You've chosen a lot of unconventional roles in recent years. What led you to the romantic male lead in "What If"?
I was first drawn to Wallace on the second page of the script. There's this scene where he corrects somebody on their pronunciation of a word, something that's horribly annoying to do and something that I immediately recognized in myself as something I would do. So, I kind of liked him from that moment.
Is that usually how you're drawn to parts, based on a personal connection to the character?
With "What If," a lot of it is the way it's written. The dialogue is incredibly natural. A lot of people have asked me how much of the film is improvised, and honestly, we did do a bit of improv. Although, in terms of the film overall a very small percentage was improvised by us. I think that's a testament to the writing. It feels improvised because it's easy to say. My dad was a literary agent, so I was brought up with the idea that if it isn't in the script it won't be in the movie. You can chalk up a good script, but you can't make a bad one good. So, the starting point is always the script and always the starting point for me.
"What If" does have something invigorating about it, even though it is rather traditional for the genre. What do you think that is?
If you have to pick the moment, if you have to write the story of your life and your relationship, if you have to go back and find one scene that showed you and demonstrated why you fell in love with a person, why you want to be with that person, that's a very hard thing to pinpoint. There's always a montage in romantic comedies of them getting to know each other. It's always done in a montage, because it's hard to actually to, so they skim over it. I think this film is like the expanded montage, getting you into this relationship and delving into why these people fell in love.
"What If" is an indie as is your next film, "Horns." Are you deliberately avoiding big studio films? It seems like you're aiming for a more comfortable level of fame.
Yeah. I haven't gotten there quite yet. There is still that quirkiness. Not everywhere you go, but it varies. But honestly I think that the best scripts around are, generally speaking, in the independent film sector. With bigger studios, every decision is made by about 10 or 20 people. And when you have to get 10 or 20 people to agree on one thing, that obviously becomes a homogenized version of something, and less individual obviously.
Indies allow much more freedom.
When you're trying to get people to put money into an idea, you're more likely to get one person who is willing to put a comparatively smaller amount of money into a daring idea then to get 20 people to agree on an idea they're going to spend a lot more on. That will always be the case, I think. Of course, it depends on the director, who is at the the helm. I did a studio film earlier this year ["Frankenstein"], and I thoroughly enjoyed myself. It's a very clever and imaginative script. You know, I've worked with other studios since "Harry Potter." But, generally on the whole, with the position I'm in right now, I only have to do things that I am interested in and passionate about. I don't have to do things just for the money. So, while I'm in that situation, that's all I want to do.

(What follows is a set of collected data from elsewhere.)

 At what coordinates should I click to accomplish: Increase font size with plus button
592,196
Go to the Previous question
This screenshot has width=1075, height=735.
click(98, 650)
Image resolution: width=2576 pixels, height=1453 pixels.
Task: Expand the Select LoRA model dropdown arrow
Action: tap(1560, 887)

Coming from that child star background and still being driven by what interests you is almost an unexpected move.
Well, thank you!
What do you think made your experience different? How did you avoid the Curse of the Child Star, despite being the most famous child star pretty much ever?
It's so hard to say what goes right or doesn't about every child. You know, every young person who goes into the entertainment industry at any level will have probably a different experience. It depends massively on the way you grow up. You know, I was very lucky to have an incredibly stable parental background, which a lot of child stars do not have. But also, I think, honestly more than any of that, the biggest factor in how my experience turned out and how I did was that I always loved being on set. I love to work, I love being on set, I love that atmosphere, that community. It's just a great place to work.

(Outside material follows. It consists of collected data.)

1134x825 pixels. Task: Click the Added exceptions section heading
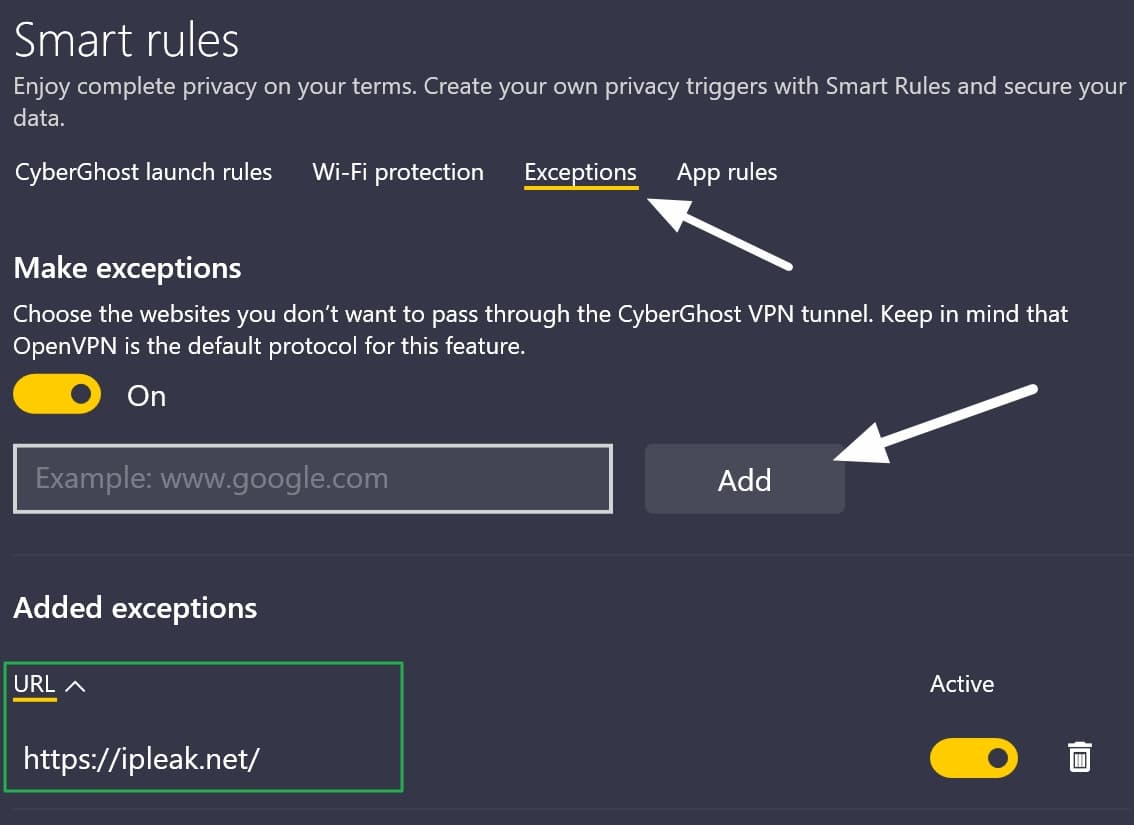(x=135, y=608)
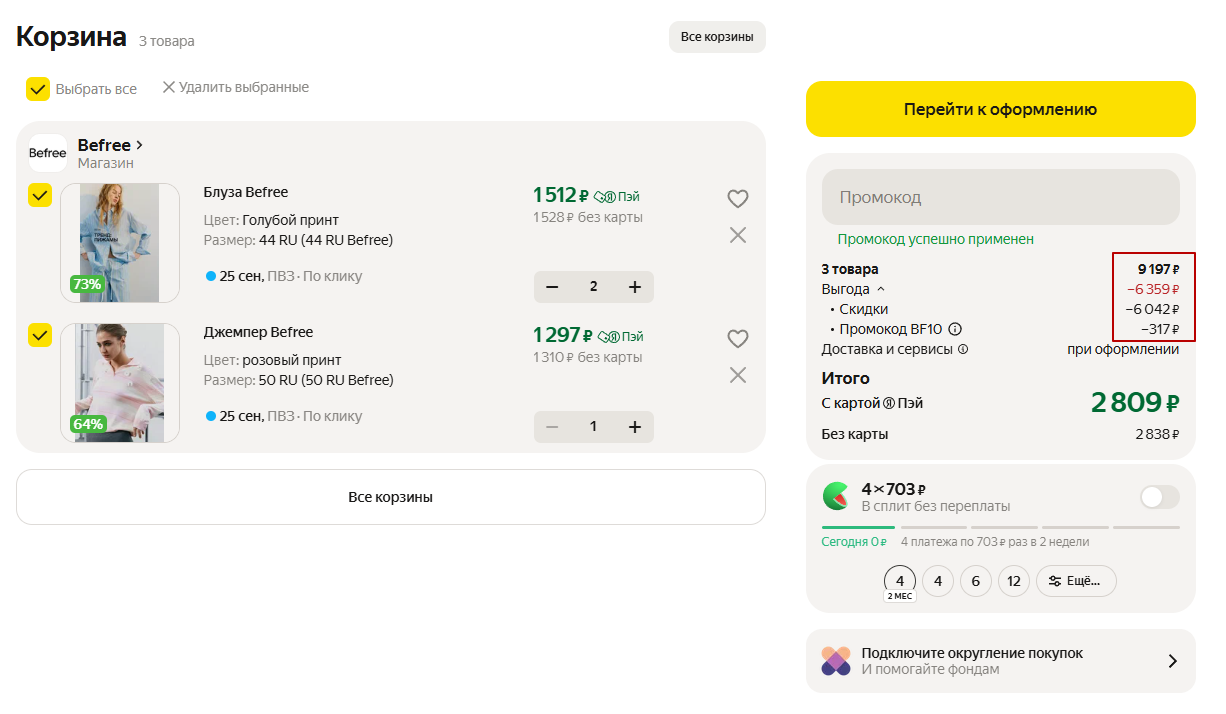The image size is (1226, 714).
Task: Add Джемпер Befree to favorites heart
Action: (737, 339)
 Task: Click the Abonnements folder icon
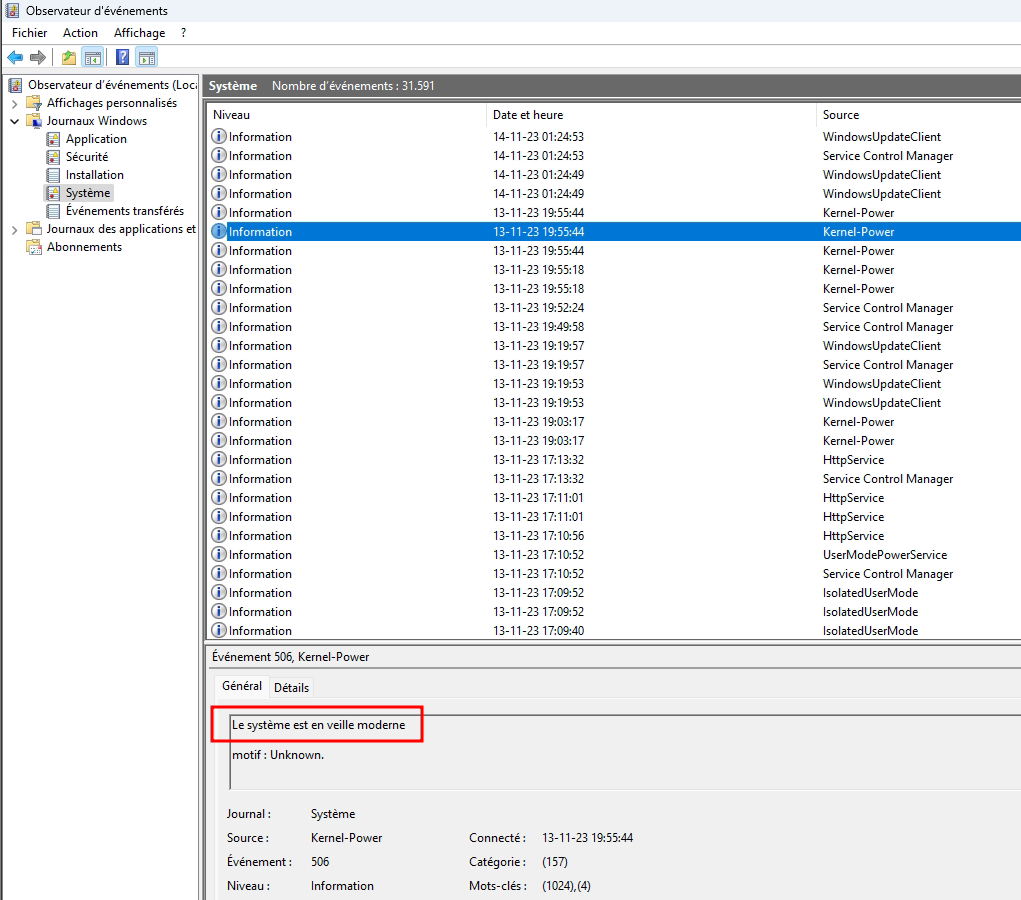(34, 247)
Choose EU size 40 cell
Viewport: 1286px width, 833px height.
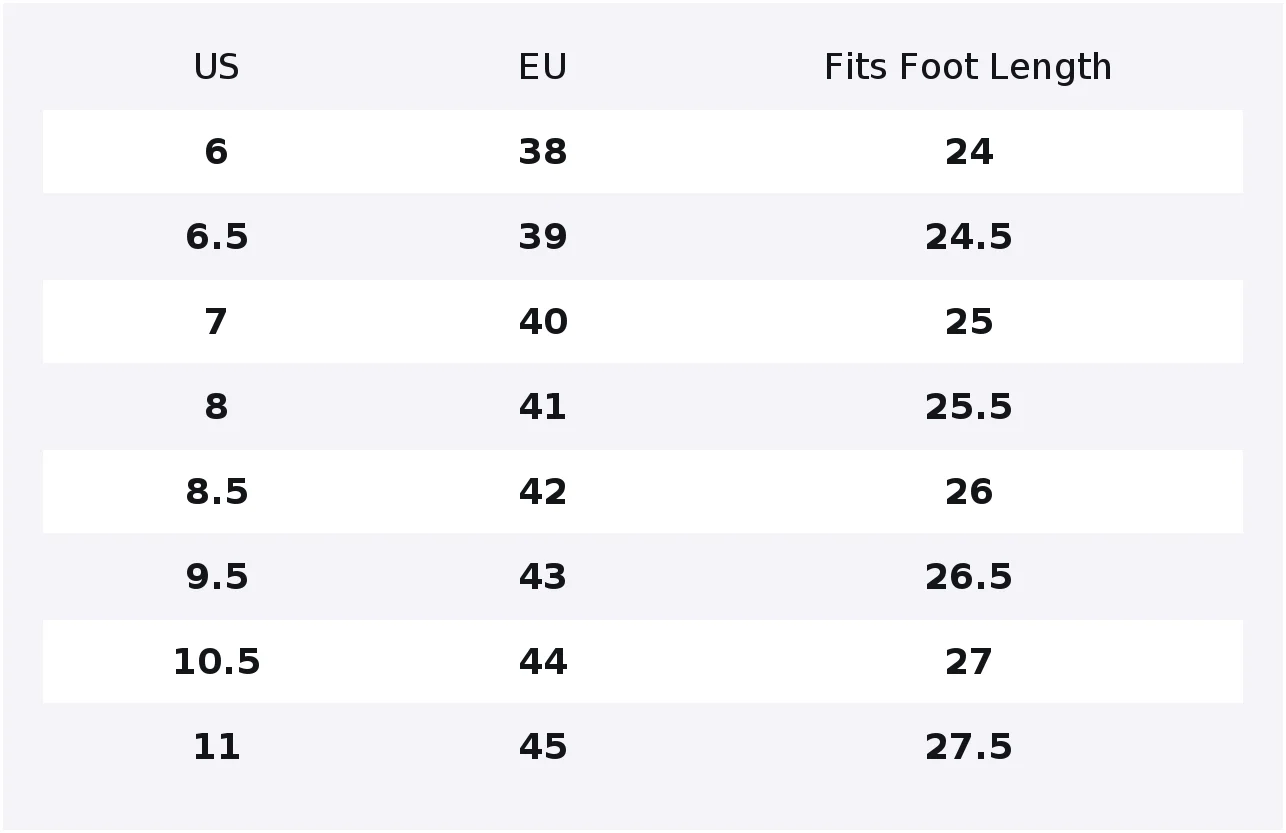click(543, 322)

All of the child star debacles loved acting less, you think?
Not everyone loves it as much as I do! If I had to point to a thing, that would be it. People always point to drugs or booze. I actually think it is something subtler than that. For a lot of people, they get into an industry where they have this job at a young age, they become the main breadwinner for their family at 9 or 10 years old, and it puts immense pressure on them to keep doing a job they hate. That's what I feel -- without having spoken to any of the people that I'm thinking of about this -- that's the only thing that I can put it down to. That they sort of get into something and everyone assumes that you must love it, because there are tons of people around the world who would kill to do that job. And actually you don't love it and face a pressure from friends to people in the industry to your family. That must be an incredibly hard thing to go through.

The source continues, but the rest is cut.